What in the Salt causes it to fail in decryption

The code below and in the Fiddle isn't for production, it is for educational purposes. I do not want to fix anything, as I have a viable solution. However, I would like to know why:
var password = "password";
var salt = Encoding.ASCII.GetBytes(password.Length.ToString());
var secret = new PasswordDeriveBytes(password, salt);
When the above is implemented, in the following method FixedEncryptor will work.
// Valid:
public static string FixedEncryptor(string content)
{
var cipher = new RijndaelManaged();
var plain = Encoding.Unicode.GetBytes(content);
var key = new PasswordDeriveBytes(password, salt);
using (var encrypt = cipher.CreateEncryptor(key.GetBytes(32), key.GetBytes(16)))
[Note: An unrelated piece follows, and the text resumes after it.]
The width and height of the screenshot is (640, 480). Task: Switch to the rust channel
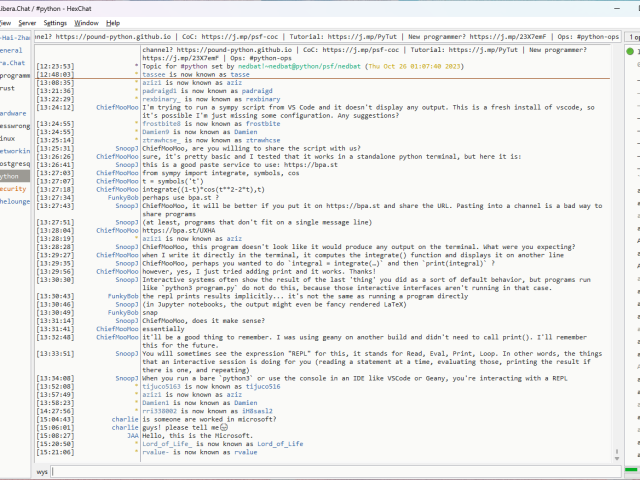[8, 87]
using (var stream = new MemoryStream())
using (var crypto = new CryptoStream(stream, encrypt, CryptoStreamMode.Write))
{
crypto.Write(plain, 0, plain.Length);
crypto.FlushFinalBlock();
return Convert.ToBase64String(stream.ToArray());
}
}
However, if you implement:
var secret = new PasswordDeriveBytes("password",
Encoding.ASCII.GetBytes("password"));
The code will suddenly produce:
Run-time exception (line 70): Padding is invalid and cannot be
removed.
Stack Trace:
[System.Security.Cryptography.CryptographicException: Padding is
invalid and cannot be removed.] at Crypt.Decryptor(String content):
line 70 at Program.Main(): line 17
As denoted in the following method:
// Invalid:
public static string Encryptor(string content)
{
var cipher = new RijndaelManaged();
var plain = Encoding.Unicode.GetBytes(content);
var key = new PasswordDeriveBytes("password", Encoding.ASCII.GetBytes("password"));
using (var encrypt = cipher.CreateEncryptor(key.GetBytes(32), key.GetBytes(16)))
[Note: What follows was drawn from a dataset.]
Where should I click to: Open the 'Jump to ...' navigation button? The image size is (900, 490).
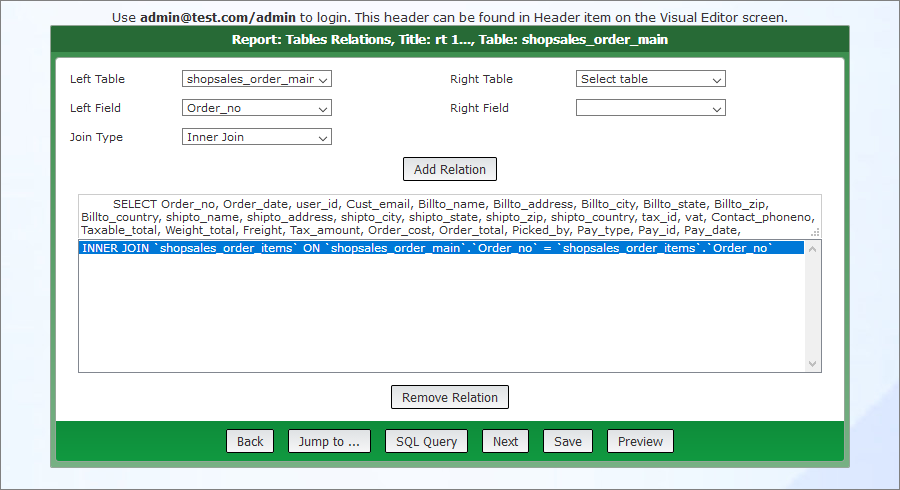pyautogui.click(x=329, y=441)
using (var stream = new MemoryStream())
using (var crypto = new CryptoStream(stream, encrypt, CryptoStreamMode.Write))
{
crypto.Write(plain, 0, plain.Length);
crypto.FlushFinalBlock();
return Convert.ToBase64String(stream.ToArray());
}
}
So why can one successfully decrypt, while the other doesn't decrypt correctly and produces the above error?
A Fiddle with a small example is here.

From your posted code example your problem comes from the fact you are using two different salts.
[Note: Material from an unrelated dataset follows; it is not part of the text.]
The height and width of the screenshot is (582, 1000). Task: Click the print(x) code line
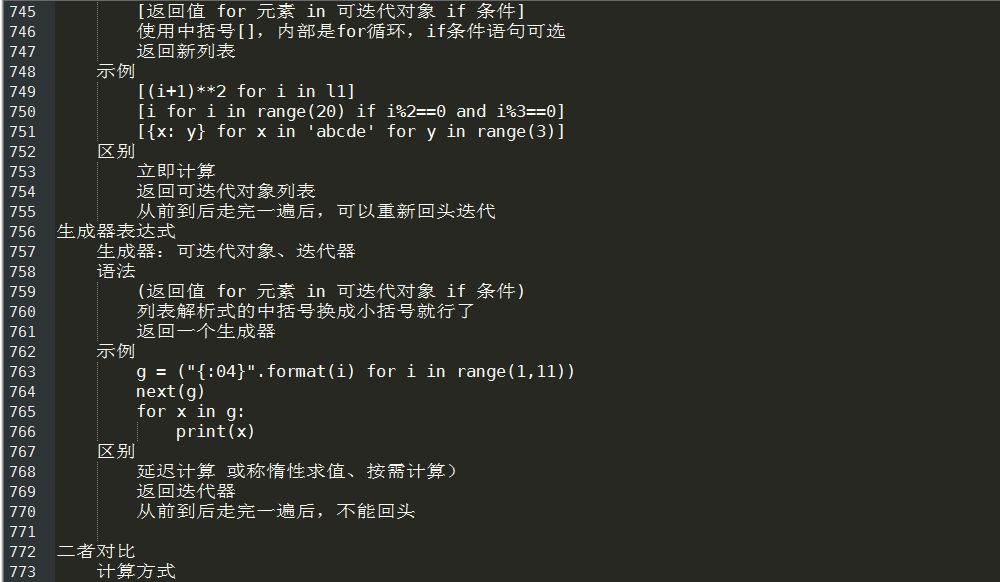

In FixedEncryptor you use a salt of
Encoding.ASCII.GetBytes(password.Length.ToString());
That encodes to be a byte array equal to { 56 }, this is because Length returns 8 then calling ToString() on that returns the string "8" which you convert in to the ascii value 56.
In Encryptor you use a salt of
Encoding.ASCII.GetBytes("password")
That encodes to be a byte array equal to { 112, 97, 115, 115, 119, 111, 114, 100}, which is the ascii values of the characters "p", "a", "s", "s", "w", "o", "r", and "d".
The problem you are running in to is you only attempt to use { 56 } in your decrypt function, so your problem comes down to your encrypt function and your decrypt function are using two different salts.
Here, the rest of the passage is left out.